Il y avait le 18 juin, le 14 juillet et le 25 decembre, pour les deuchistes il y a desormais le 25 aout. La matinee a pourtant commence comme un reve: les collines cultivees en escalier, sortant d'une brume cottoneuse, degradent des verts profonds et degringolent jusqu'a la route ou nous roulons tranquillement. Pekin n'est plus qu'a une semaine, nous avons definitivement quitte la monotonie du desert et la fraicheur qui nous entoure laisse penser que notre esquif vogue maintenant vers un port rassurant. Mais les dieux de la deux chevaux en ont decide autrement.
A la mi-journee, nous croisons d'inquietants poids-lourds de couleur invariablement noire, c'est à dire sortis tout droit d'une de ces dangereuses mines de charbon qui produisent 70% de l'energie du pays mais qui ont aussi tue un quart de million de chinois en 50 ans. Rapidement, nous entrons dans une brume sombre et epaisse dans laquelle il nous faut doubler dangereusement une file ininterrompue de camions arretes. On se dit qu'un habituel peage va surgir du brouillard pour justifier ce trafic. Mais les kilometres defilent et pas de peage, rien que des camions enormes sur une route sinueuse qui maintenant se retrecit. Les depassements sont de plus en plus aleatoires et la pente d'une montage sans sommet ajoute a la difficulte de conduire dans cette ouate grise et poussiereuse qui oblige a se masquer le visage. L'enfer a pris la forme d'une route qui ne nous lache plus. Pas de sortie possible, pas de demi tour envisageable, nous continuons a gagner chaque metre de haute lutte, comprimes entre plusieurs files de camions aux longueurs interminables qui peuvent ecraser notre deuche comme une piece de metal tendre dans un etau. Quand la nuit s'invite dans ce tableau deja lugubre, on en mene plus large et on paierait cher pour etre ailleurs. C'est la que surgissent deux grands yeux bleus au fond d'une deux chevaux beige... Jean Meyer.
Ce n'est pas le souriant psy professeur Tournesol ni le fantasque poete bordelais qui nous fait signe de le suivre mais un berger venu chercher ses brebis, un guide qu'il faut suivre, celui qui SAIT. Sans un mot, Jean demarre, accelere, nous emmene entre les montagnes noires que sont ces camions gigantesques.

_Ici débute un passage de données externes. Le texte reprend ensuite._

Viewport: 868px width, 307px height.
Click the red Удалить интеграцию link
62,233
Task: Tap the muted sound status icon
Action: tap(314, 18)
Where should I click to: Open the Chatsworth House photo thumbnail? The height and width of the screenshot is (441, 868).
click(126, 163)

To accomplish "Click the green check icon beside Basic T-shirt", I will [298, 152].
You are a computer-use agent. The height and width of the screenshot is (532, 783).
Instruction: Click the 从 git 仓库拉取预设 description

Il fait l'impensable: il ouvre une route qui n'existe pas. Nous effleurons litteralement les toles. Nous glissons plus que nous roulons. L'enfer devient un jeu, celui de suivre Jean qui fait de l'optimiste au milieu des cargos. Il vogue, il vire, fait marche arriere, investit les espaces libres, passe en force, en finesse, a droite, a gauche, sur la bande d'urgence ou nos roues chevauchent le vide, dans d'improbables contre- allees ou nous traversons des poubelles et manquons renverser des routiers assoupis. C'est une danse macabre, un ballet funebre et Jean Meyer, avec un volant pour baguette, conduit cet opera qu'il ecrit au fur et a mesure, dans l'instant, pour l'eternite de l'instant.

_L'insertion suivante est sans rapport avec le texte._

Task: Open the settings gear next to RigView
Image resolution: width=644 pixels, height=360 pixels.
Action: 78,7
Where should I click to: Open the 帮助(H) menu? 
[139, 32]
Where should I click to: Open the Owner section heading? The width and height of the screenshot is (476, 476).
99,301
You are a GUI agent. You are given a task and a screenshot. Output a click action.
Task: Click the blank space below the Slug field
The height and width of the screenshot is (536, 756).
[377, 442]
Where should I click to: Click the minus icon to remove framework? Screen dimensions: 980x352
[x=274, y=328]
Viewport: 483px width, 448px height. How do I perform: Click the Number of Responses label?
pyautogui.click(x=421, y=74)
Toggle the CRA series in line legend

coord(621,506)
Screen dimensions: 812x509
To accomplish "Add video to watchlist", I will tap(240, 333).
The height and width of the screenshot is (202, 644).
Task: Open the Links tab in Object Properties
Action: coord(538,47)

Mais nous ne nous contentons pas de suivre, nous descendons de voiture pour faire bouger les camions quand il n'y pas d'issue, nous prenons la tete qund jean prend une option trop hasardeuse. Mike, encourage par la temerite de Jean, pilote a l'instinct, Renaud harrangue les routiers qui refusent de nous laisser un passage. C'est primitif, sauvage, sans merci. Mais se jouer ainsi de l'apocalypse a quelque chose de jouissif. Le plaisir est la. Et, quand quelques heures plus tard, au sommet de la montagne, nous sommes enfin sortis des flammes noires de l'enfer, il y eut ce sentiment singulier mais pregnant qu'on aurait pu rouler comme ca encore longtemps... jusqu'a la mort.

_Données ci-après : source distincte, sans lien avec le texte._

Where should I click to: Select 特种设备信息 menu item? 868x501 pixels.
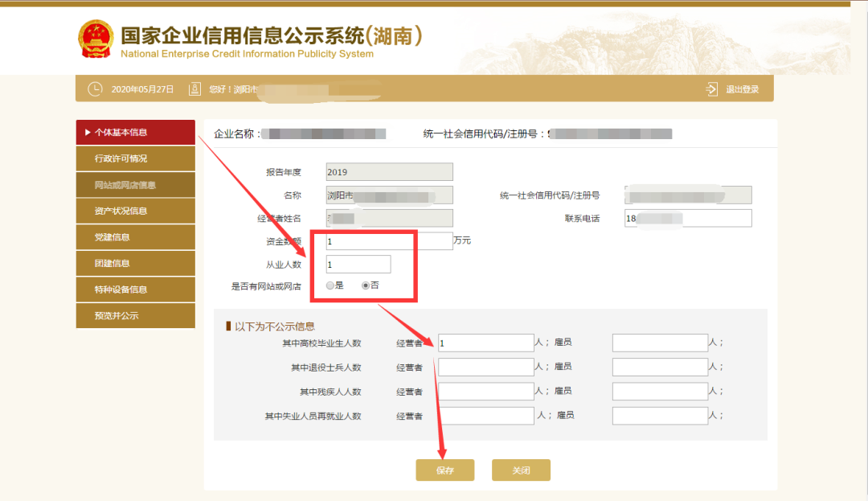tap(135, 290)
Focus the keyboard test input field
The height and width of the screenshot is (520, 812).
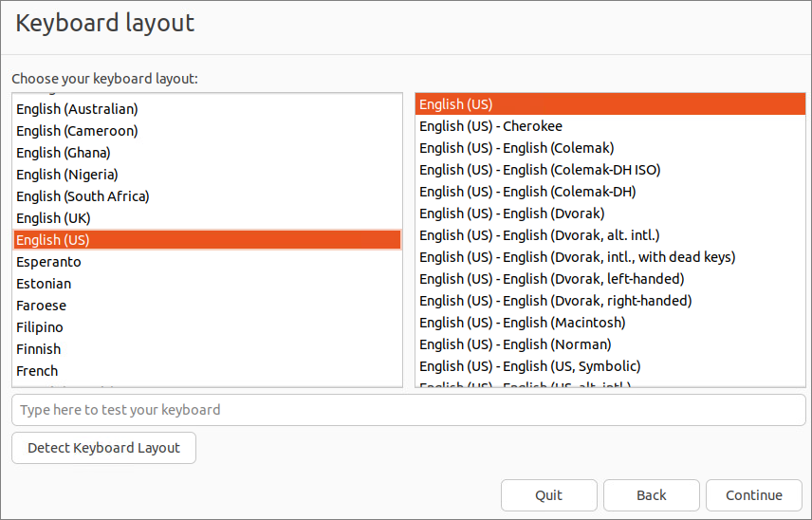[x=408, y=410]
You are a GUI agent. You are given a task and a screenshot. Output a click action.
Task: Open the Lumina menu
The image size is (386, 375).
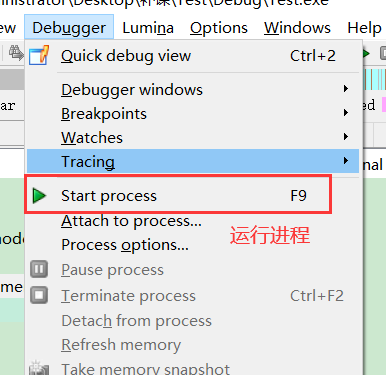coord(148,28)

Dans les minutes qui suivirent, la realite nous rattrapa sous la forme d'un tas de gravier que l'ivresse de l'aventure nous avait masque... Jean decollait le premier, un bon demi metre, puis ce fut nous. Vol pas plane, aterrissage manque, Mike gueulait: c'est casse, c'est casse, c'est casse! On sortait sonnes de nos carcasses, inspections febrilement nos chassis, mais non, rien, rien de rien, il fallait se rendre a l'evidence: le 25 aout 2007, nous etions immortels.